Nearly all of the mutex implementations I have checked out/disassembled have
two atomic RMW operations. One for locking, and the other one for unlocking.

The memory barriers are expensive compared to any single
instruction, but in most programs, you shouldn't require the
lock very often. And they aren't expensive, or even
significant, compared to any other important calculations.

The `#StoreLoad' style memory barrier is fairly expensive. It forces a
strict ordering and basically ruins any accumulated cache that the executing
processor may have had...

 

[Chris M. Thomasson]

On Nov 10, 10:26 pm, "Chris M. Thomasson" <[email protected]> wrote:

[...]

(And why two atomic operations? I think
I could implement a Mutex lock with a single CAS.)

Nearly all of the mutex implementations I have checked out/disassembled
have two atomic RMW operations. One for locking, and the other one for
unlocking.

For instance, take a look at the following code snippet from OpenSolaris:

http://src.opensolaris.org/source/xref/onnv/onnv-gate/usr/src/uts/common/sys/atomic.h
________________________________________________________
/*
234 * Generic memory barrier used during lock entry, placed after the
235 * memory operation that acquires the lock to guarantee that the
lock
236 * protects its data. No stores from after the memory barrier will
237 * reach visibility, and no loads from after the barrier will be
238 * resolved, before the lock acquisition reaches global visibility.
239 */
240 extern void membar_enter(void);
241
242 /*
243 * Generic memory barrier used during lock exit, placed before the
244 * memory operation that releases the lock to guarantee that the
lock
245 * protects its data. All loads and stores issued before the
barrier
246 * will be resolved before the subsequent lock update reaches
visibility.
247 */
248 extern void membar_exit(void);
________________________________________________________




Now, take a look at how they are implemented on a SPARC V9:

http://src.opensolaris.org/source/xref/onnv/onnv-gate/usr/src/common/atomic/sparcv9/atomic.s#915
________________________________________________________
ENTRY(membar_enter)
916 membar #StoreLoad|#StoreStore
917 retl
918 nop
919 SET_SIZE(membar_enter)
920
921 ENTRY(membar_exit)
922 membar #LoadStore|#StoreStore
923 retl
924 nop
925 SET_SIZE(membar_exit)
________________________________________________________


That #StoreLoad ruins performance! Ouch... ;^o




Even expensive on x86. Take a look at how they are implmented on AMD64:

http://src.opensolaris.org/source/xref/onnv/onnv-gate/usr/src/uts/intel/ia32/ml/lock_prim.s#1361
________________________________________________________
#if defined(__amd64)
1360
1361 ENTRY(membar_enter)
1362 ALTENTRY(membar_exit)
1363 ALTENTRY(membar_sync)
1364 mfence /* lighter weight than lock; xorq $0,(%rsp) */
1365 ret
1366 SET_SIZE(membar_sync)
1367 SET_SIZE(membar_exit)
1368 SET_SIZE(membar_enter)
1369
1370 ENTRY(membar_producer)
1371 sfence
1372 ret
1373 SET_SIZE(membar_producer)
1374
1375 ENTRY(membar_consumer)
1376 lfence
1377 ret
1378 SET_SIZE(membar_consumer)
1379
1380 #else
1381
1382 ENTRY(membar_enter)
1383 ALTENTRY(membar_exit)
1384 ALTENTRY(membar_sync)
1385 lock
1386 xorl $0, (%esp)
1387 ret
1388 SET_SIZE(membar_sync)
1389 SET_SIZE(membar_exit)
1390 SET_SIZE(membar_enter)
________________________________________________________


They seem to even put an MFENCE in `membar_exit()' as well! ;^(...

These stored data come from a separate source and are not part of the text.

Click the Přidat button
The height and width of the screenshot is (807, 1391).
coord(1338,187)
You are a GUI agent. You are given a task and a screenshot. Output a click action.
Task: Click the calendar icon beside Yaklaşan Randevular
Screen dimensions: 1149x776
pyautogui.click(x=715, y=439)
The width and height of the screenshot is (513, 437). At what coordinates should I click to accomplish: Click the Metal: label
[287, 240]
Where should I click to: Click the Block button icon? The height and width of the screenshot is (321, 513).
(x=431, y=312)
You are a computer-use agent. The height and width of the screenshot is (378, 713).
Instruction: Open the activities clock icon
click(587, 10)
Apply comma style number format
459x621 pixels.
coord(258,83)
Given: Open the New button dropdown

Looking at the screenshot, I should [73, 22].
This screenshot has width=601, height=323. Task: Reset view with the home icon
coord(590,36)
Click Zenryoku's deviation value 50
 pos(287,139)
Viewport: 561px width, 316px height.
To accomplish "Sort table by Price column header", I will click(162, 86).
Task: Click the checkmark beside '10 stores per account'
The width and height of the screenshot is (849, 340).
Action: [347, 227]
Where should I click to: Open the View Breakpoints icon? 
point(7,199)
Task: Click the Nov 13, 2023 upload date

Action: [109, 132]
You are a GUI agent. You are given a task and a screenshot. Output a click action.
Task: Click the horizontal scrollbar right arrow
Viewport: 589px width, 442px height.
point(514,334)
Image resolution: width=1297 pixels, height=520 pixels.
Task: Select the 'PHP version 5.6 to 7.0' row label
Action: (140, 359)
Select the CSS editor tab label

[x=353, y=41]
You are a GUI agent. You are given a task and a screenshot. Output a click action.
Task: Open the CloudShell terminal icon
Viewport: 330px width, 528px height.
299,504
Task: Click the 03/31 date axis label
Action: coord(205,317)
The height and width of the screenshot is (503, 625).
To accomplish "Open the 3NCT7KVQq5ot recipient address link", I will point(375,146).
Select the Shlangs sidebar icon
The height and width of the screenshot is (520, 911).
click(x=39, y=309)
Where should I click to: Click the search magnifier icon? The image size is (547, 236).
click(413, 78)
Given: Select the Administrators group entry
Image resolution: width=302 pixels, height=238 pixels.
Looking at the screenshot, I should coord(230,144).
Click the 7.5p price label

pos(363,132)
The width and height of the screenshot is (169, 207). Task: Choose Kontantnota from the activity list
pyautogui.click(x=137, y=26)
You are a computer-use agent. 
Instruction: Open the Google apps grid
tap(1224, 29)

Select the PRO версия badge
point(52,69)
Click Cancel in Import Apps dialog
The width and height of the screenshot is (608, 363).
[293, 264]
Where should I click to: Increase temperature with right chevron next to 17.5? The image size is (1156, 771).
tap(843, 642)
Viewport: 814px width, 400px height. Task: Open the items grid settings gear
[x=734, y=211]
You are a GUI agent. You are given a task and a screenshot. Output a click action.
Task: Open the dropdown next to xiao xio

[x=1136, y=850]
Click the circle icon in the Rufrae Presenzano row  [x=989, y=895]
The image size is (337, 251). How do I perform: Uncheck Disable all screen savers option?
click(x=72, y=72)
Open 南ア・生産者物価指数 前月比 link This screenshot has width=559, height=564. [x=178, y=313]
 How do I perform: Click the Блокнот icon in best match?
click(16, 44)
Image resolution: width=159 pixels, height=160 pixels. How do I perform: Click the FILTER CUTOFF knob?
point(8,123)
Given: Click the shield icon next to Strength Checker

BTW, I wonder why they are actually calling `LFENCE' and `SFENCE'. Humm.
Those are only good for non-temporal memory:

http://stackoverflow.com/questions/37070/what-is-the-meaning-of-non-temporal-memory-accesses-in-x86


Humm...

[...]

 

[Chris M. Thomasson]

What alternatives do you mean? I think the proper question here is
more like "what useful work could I have done in the time I used to
lock and unlock mutexes"?

FWIW, you can take advantage of try_lock functionality in order to use
mutexs more efficiently in "certain cases". For instance, imagine a pool of
threads that receive messages, analyze them and then update some global
state that is protected by a single mutex. Now, how can we possibly even try
to reduce the contention on this obvious bottleneck? Well, we get attempt to
get "clever" with a simple adaptive try_lock scheme. Here is some high level
pseudo-code that demonstrates the overall technique:

<quickly typed directly into newsreader; please forgive any typos! ;^) >
___________________________________________________________
struct message
{
virtual void process() = 0;
};


#define CACHE_MAX 128


static std::mutex g_single_global_mutex_bottleneck; // ;^(...


void worker_thread()
{
message* cache[CACHE_MAX];
size_t cache_sz = 0;

for (;
{
if (cache_sz < CACHE_MAX)
{
if (! (cache[cache_sz] = try_to_gather_a_message()))
{
if (cache_sz) goto worker_thread_lock_jump;
cache[cache_sz++] = wait_for_a_message();
}

else
{
++cache_sz;
}

if (! g_single_global_mutex_bottleneck.try_lock()) continue;
}

else
{
worker_thread_lock_jump:
g_single_global_mutex_bottleneck.lock();
}

// we are within the critical section!
// process all of the messages we have cached

for (size_t i = 0; i < cache_sz; ++i)
{
cache->process();
}

g_single_global_mutex_bottleneck.unlock();

cache_sz = 0;
}
}
___________________________________________________________



See what's going on here? Basically, a worker thread will gather a message
then try to lock the mutex. If that attempt fails, it simple try's to gather
another message and try the lock again. It can build up to `CACHE_MAX'
messages before it actually blocks on the mutex. Here is the rational... Why
should a worker thread block on the mutex when it can try to do other useful
work and try the lock again? This is basically like an adaptive mutex except
the thread does actual work instead of spinning on a mutex internal state
variable.


Any thoughts on the overall approach?

 

[James Kanze]

news:b7531a6f-7c92-482c-a24b-342515d918e6@e20g2000vbn.googlegroups.com...

[...]

FWIW, mutex lock/unlock usually costs 2 atomic RMW operations
and 2 memory barriers, one of which may very well be
a #StoreLoad. All of that can be fairly expensive...

Compared to what?

Well, perhaps compared to efficient synchronization algorithms that are
based on plain atomic loads and stores for instance. Various
single-producer/single-consumer algorithms come to mind; it's basically
impossible for a mutex to outperform them... Period.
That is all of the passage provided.